WORK TO BE COMPLETED
Set down the line that has "Termeni și Condiții (645, 652)" and each line beneath it, through the last line of the entries, exactly and with no others.

- Opening Delimiter -

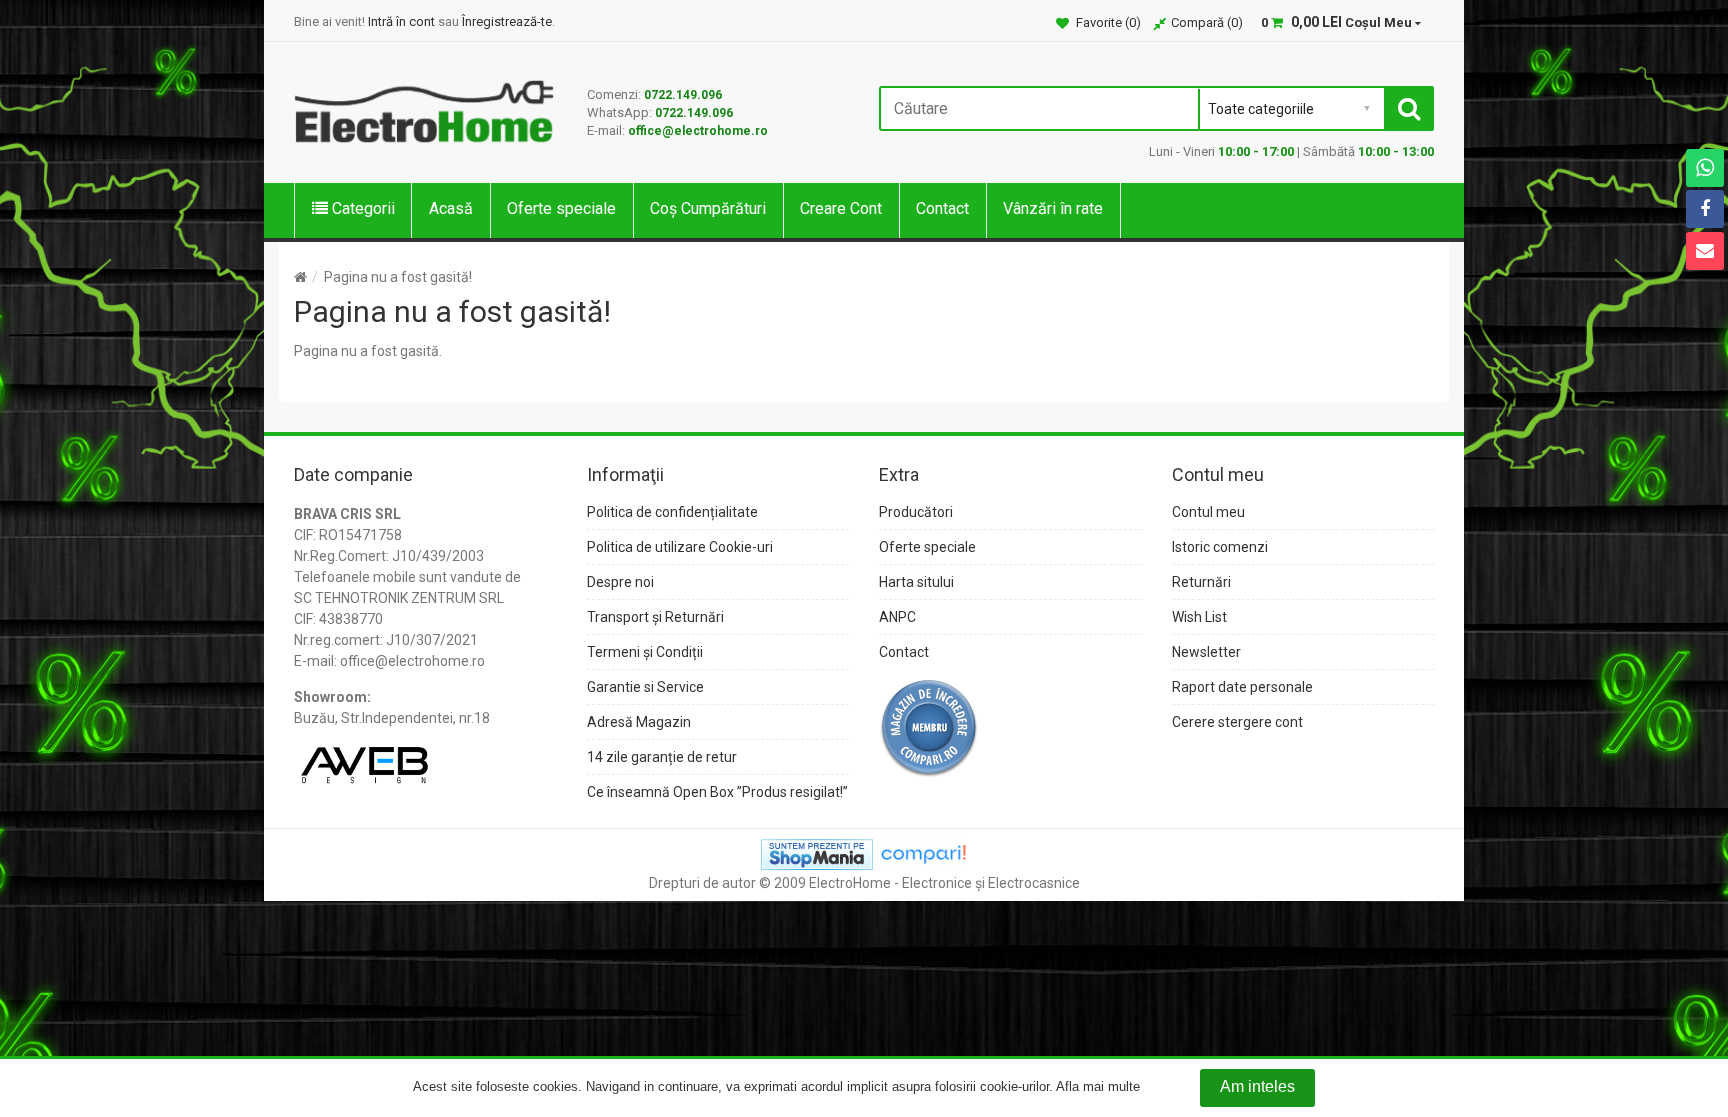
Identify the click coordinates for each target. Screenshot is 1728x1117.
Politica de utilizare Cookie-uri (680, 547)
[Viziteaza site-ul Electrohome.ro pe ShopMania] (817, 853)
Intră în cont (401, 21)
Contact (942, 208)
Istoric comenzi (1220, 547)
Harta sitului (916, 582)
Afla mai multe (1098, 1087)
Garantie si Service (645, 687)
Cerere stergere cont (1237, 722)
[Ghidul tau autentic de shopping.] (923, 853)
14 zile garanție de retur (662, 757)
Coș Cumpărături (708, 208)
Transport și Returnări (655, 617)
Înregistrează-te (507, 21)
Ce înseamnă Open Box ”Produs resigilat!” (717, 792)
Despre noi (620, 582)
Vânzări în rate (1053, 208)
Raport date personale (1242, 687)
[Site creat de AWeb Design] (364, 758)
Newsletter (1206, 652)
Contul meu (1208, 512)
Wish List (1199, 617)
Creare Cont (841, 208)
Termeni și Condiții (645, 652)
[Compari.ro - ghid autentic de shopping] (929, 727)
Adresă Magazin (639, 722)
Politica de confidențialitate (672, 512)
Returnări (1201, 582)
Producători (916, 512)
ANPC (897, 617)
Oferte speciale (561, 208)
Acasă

- Closing Delimiter -

THE ANSWER
Termeni și Condiții (645, 652)
[Compari.ro - ghid autentic de shopping] (929, 727)
Adresă Magazin (639, 722)
Politica de confidențialitate (672, 512)
Returnări (1201, 582)
Producători (916, 512)
ANPC (897, 617)
Oferte speciale (561, 208)
Acasă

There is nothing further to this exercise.